The Stumpery

Jill Weatherholt, in her comment on “The Path To Deadman Hill”, described Jackie’s young robin as a little nugget. His name is now Nugget.

She spent the morning conversing with him whilst tidying the Oval Bed.

After taking the above photographs I wandered round the garden.

Hydrangeas need a lot of water, but the Head Gardener is keeping them going.

Day lilies continue to thrive,

as do many lilies proper,

and, of course, roses like Gertrude Jekyll and Special Anniversary.

This sidalcea leads nicely to the red hydrangea beyond.

Now that the Wedding Day is over, gladiolus and clematis veil its arch.

Dahlia’s time is now.

This everlasting sweet pea has a scent which justifies its name.

Plants accommodated in containers during the last few weeks have proliferated.
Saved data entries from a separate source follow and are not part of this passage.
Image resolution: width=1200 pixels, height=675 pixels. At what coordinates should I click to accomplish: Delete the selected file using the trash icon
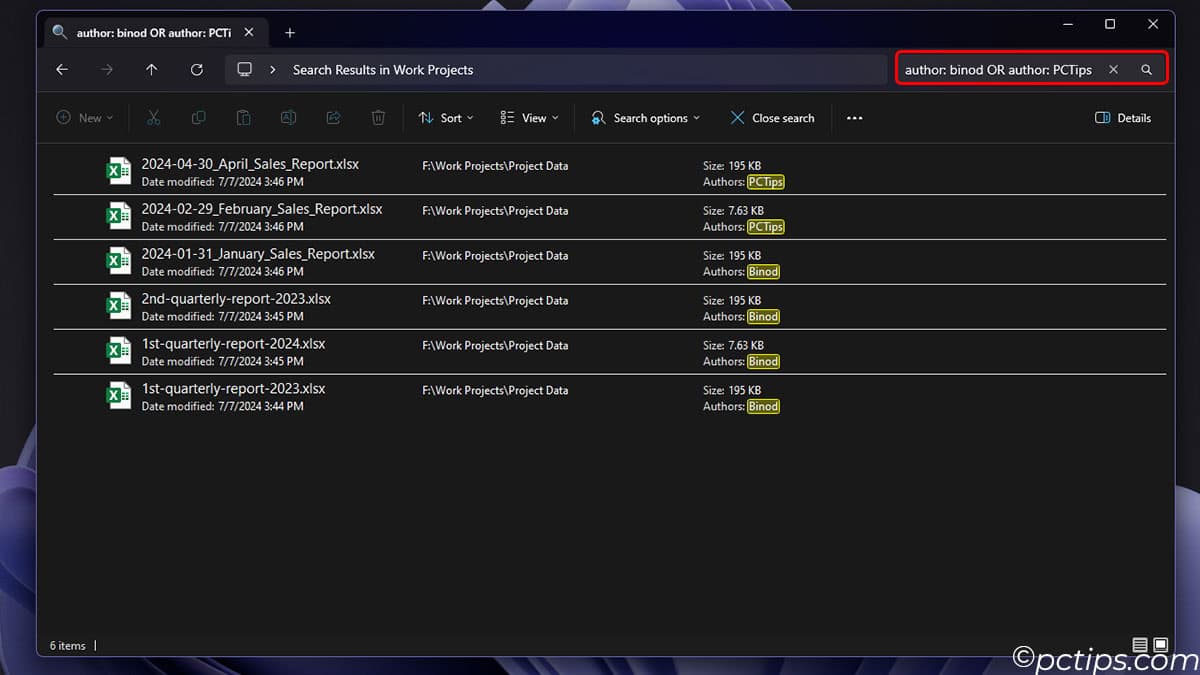(x=378, y=117)
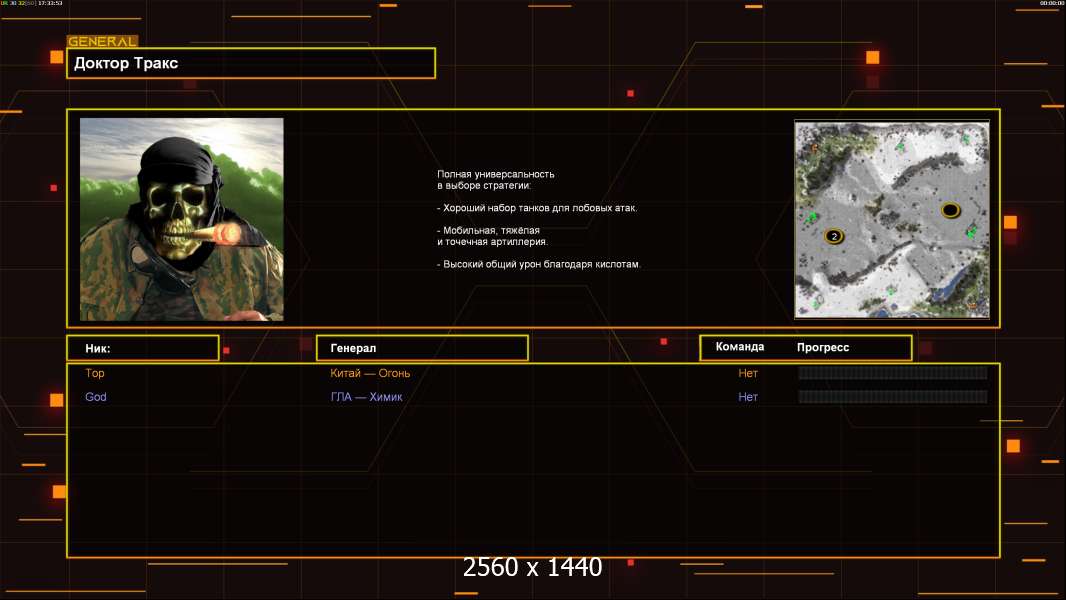Select player God in the list
Image resolution: width=1066 pixels, height=600 pixels.
[x=96, y=397]
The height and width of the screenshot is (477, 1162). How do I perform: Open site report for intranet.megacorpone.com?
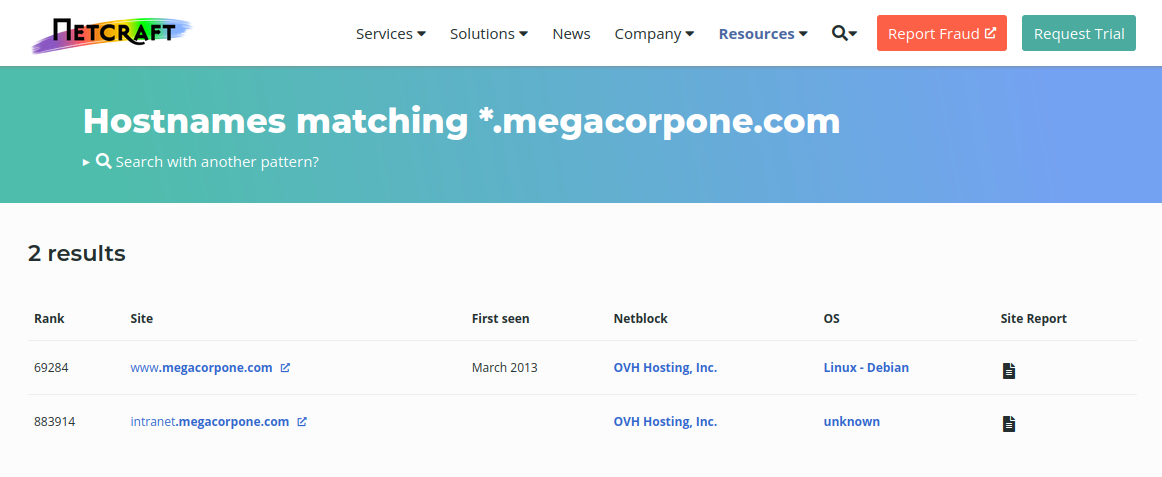1009,424
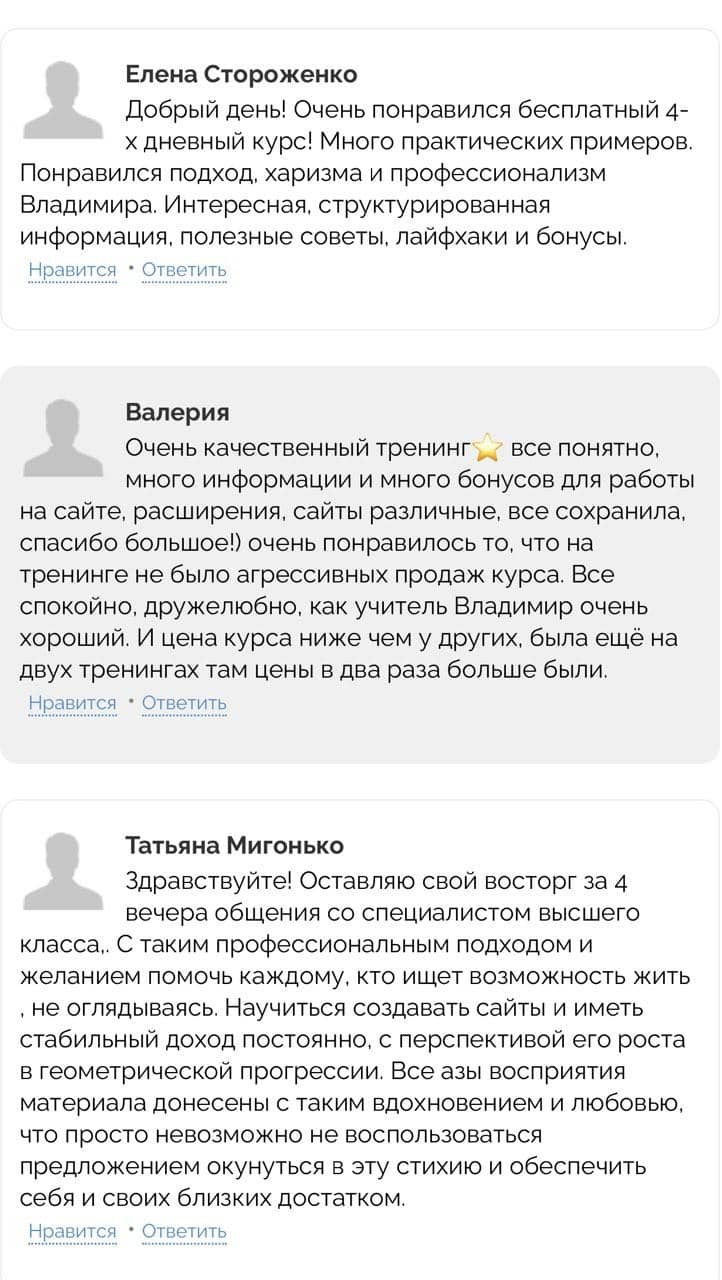Click the word 'лайфхаки' in Елена's comment
This screenshot has height=1280, width=722.
click(481, 237)
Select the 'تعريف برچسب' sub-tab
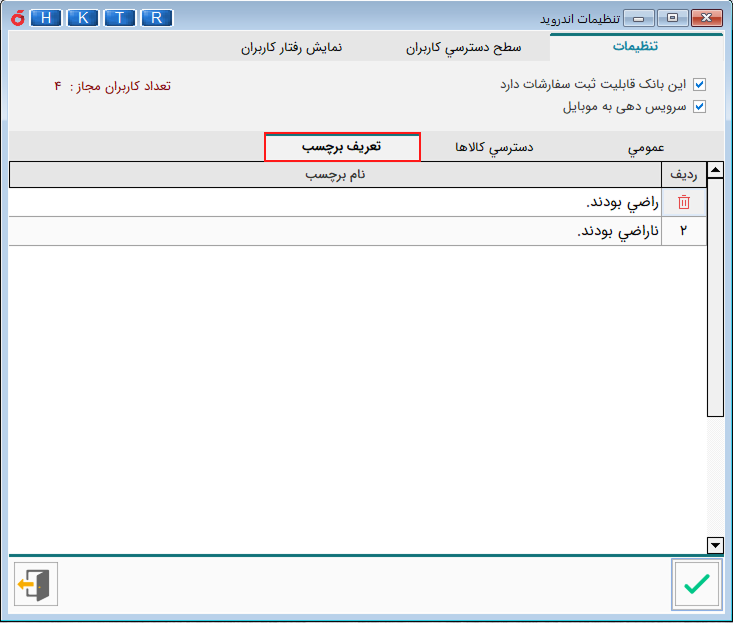The image size is (733, 623). click(x=342, y=147)
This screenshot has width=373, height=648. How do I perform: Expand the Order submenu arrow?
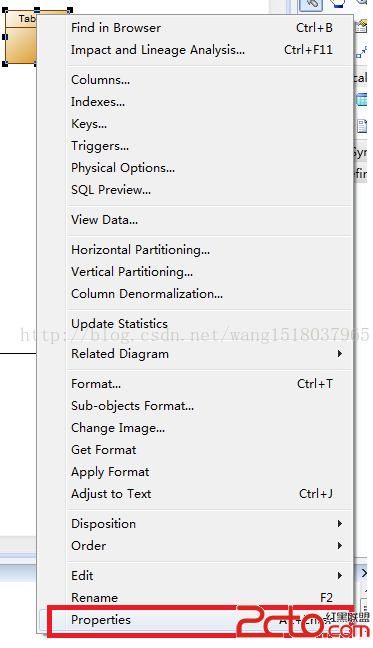[x=340, y=546]
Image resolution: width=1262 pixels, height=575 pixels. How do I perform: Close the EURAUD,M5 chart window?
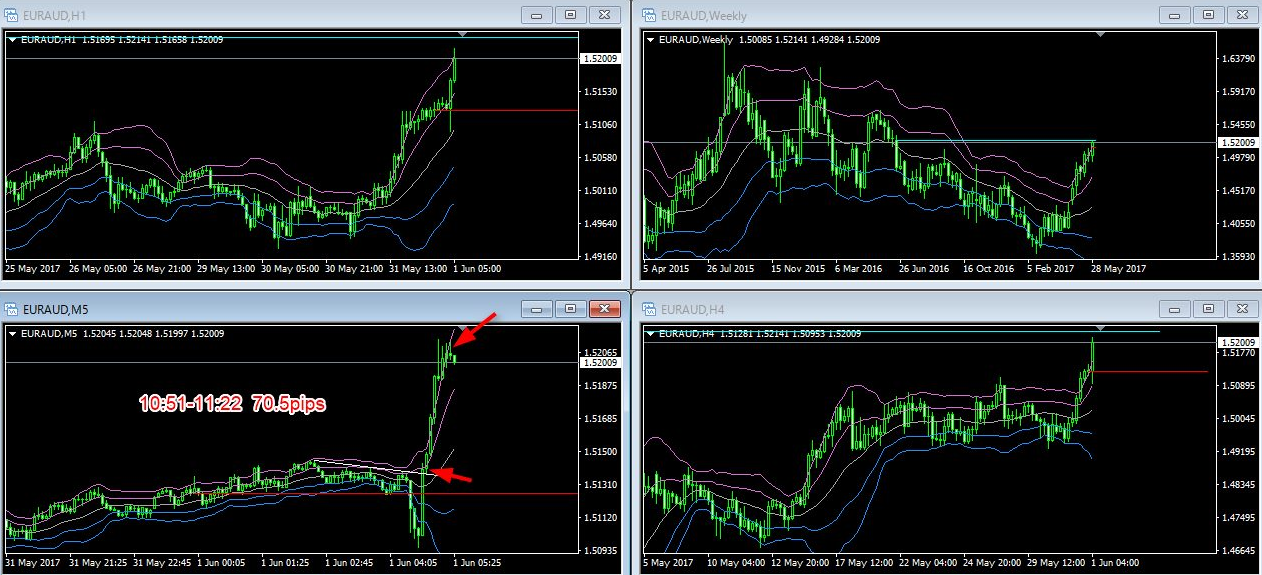603,308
The iron urn’s examples happily spill and spread, while

the wicker chair by the Westbrook Arbour is occupied to overflowing.

A clematis shawl has been cast over the arch spanning the Phantom Path between the Cryptomeria and Margery’s Beds.

In the latter, yellow Lisymachia Alexander stretches across the gravel;

and at its western end clematis and day lilies cavort with the red bottle brush plant.

Phlox blend nicely with other plants in the Palm Bed,

alongside the Gazebo Path leading to the stable door.

From Charlie Dimmock, Jackie has been inspired to create a “stumpery”. She will clean up the face of this heap of griselinia stumps and give it a fern makeover.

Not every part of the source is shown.